# Text section:
[Start of Attachment]
Having reached the monument parking and picnic area, it is worth taking a moment to listen for calls in the nearby juniper woodland and savanna. As you make your way to the Visitor Center, you pass through native shrubland, from which it is evident Gran Quivira is definitely drier than the other two Salinas Missions, Abó and Quarai. Northeast, beyond the Visitor Center, the loop trail around the ruins is wheelchair-accessible. Vegetation in this area is dominated by non-native weeds, with the occasional hardy yucca. Before exiting the monument grounds, birders may also want to walk down the paved entrance road to the driveway of the wooded maintenance and staff housing area; for your safety and for the privacy of National Park Service personnel, please do not enter this area. Note that though the Visitor Center may be closed, the adjoining restrooms are typically open during daylight hours.
From John Montgomery
About Gran Quivira
The Gran Quivira unit of Salinas Pueblo Missions National Monument is the largest of the three units at 611 acres. Prior to Spanish contact, Gran Quivira was a vast city with multiple pueblos and kivas. Mound 7, a 226 room structure from the Pueblo IV period (A.D.1275/1300-1600), is the largest and only fully excavated pueblo at the site. During the excavation, an older Circular Pueblo was discovered under Mound 7. First contact with the Spanish probably happened in 1583 with the arrival of Don Antonio de Espejo who mentions a settlement that sounds very similar to Gran Quivira. The Spanish returned in 1598 with the expedition of Don Juan de Oñate who was the first Spaniard to colonize what would become New Mexico. Oñate visited a pueblo he called Las Humanas which was the southernmost settlement.
[End of Attachment]
# Using the information:
1. Using the Gran Quivira text, decide whether each statement agrees with it. Answer yes or no for each, and quote the deciding words. (a) The loop trail around the ruins is wheelchair-accessible. (b) Gran Quivira is the smallest of the three units of the monument. (c) Don Juan de Oñate was the first Spaniard to reach the Gran Quivira area.
2. Answer these questions from the Gran Quivira text, one line each:
(a) What is typically open during daylight hours, even when the Visitor Center is closed?
(b) How many rooms does Mound 7 have?
(c) In what year did the Spanish return with the expedition of Don Juan de Oñate?
3. Rewrite the Gran Quivira text between "From John Montgomery" and "the southernmost settlement.", inclusive, replacing "Mound 7" with "Mound Seven".

# Information given:
[Start of Attachment]
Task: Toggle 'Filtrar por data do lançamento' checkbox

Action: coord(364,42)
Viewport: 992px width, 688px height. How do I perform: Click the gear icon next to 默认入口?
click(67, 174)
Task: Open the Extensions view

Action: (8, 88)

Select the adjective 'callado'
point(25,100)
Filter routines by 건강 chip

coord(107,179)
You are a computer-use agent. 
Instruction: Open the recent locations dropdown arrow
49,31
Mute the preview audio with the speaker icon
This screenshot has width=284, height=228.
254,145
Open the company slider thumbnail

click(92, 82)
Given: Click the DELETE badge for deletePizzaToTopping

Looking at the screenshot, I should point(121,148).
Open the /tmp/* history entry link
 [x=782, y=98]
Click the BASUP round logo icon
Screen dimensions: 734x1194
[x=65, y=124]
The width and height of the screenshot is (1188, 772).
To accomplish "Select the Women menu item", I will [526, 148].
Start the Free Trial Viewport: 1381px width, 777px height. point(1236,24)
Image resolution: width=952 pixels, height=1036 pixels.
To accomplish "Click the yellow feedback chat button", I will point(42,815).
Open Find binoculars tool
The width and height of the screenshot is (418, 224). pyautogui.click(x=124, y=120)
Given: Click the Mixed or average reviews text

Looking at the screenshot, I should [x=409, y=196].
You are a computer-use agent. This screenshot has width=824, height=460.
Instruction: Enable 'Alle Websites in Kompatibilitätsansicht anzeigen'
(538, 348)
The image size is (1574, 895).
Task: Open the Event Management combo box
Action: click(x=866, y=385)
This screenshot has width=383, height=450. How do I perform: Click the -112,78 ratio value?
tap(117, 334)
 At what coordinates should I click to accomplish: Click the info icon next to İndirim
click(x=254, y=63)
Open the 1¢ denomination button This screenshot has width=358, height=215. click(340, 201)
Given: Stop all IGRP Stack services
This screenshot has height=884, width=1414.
[End of Attachment]
# Task results:
1.
(a) Yes: "the loop trail around the ruins is wheelchair-accessible"
(b) No: "is the largest of the three units at 611 acres"
(c) No: "First contact with the Spanish probably happened in 1583 with the arrival of Don Antonio de Espejo"

2.
(a) The adjoining restrooms
(b) 226
(c) 1598

3.
From John Montgomery
About Gran Quivira
The Gran Quivira unit of Salinas Pueblo Missions National Monument is the largest of the three units at 611 acres. Prior to Spanish contact, Gran Quivira was a vast city with multiple pueblos and kivas. Mound Seven, a 226 room structure from the Pueblo IV period (A.D.1275/1300-1600), is the largest and only fully excavated pueblo at the site. During the excavation, an older Circular Pueblo was discovered under Mound Seven. First contact with the Spanish probably happened in 1583 with the arrival of Don Antonio de Espejo who mentions a settlement that sounds very similar to Gran Quivira. The Spanish returned in 1598 with the expedition of Don Juan de Oñate who was the first Spaniard to colonize what would become New Mexico. Oñate visited a pueblo he called Las Humanas which was the southernmost settlement.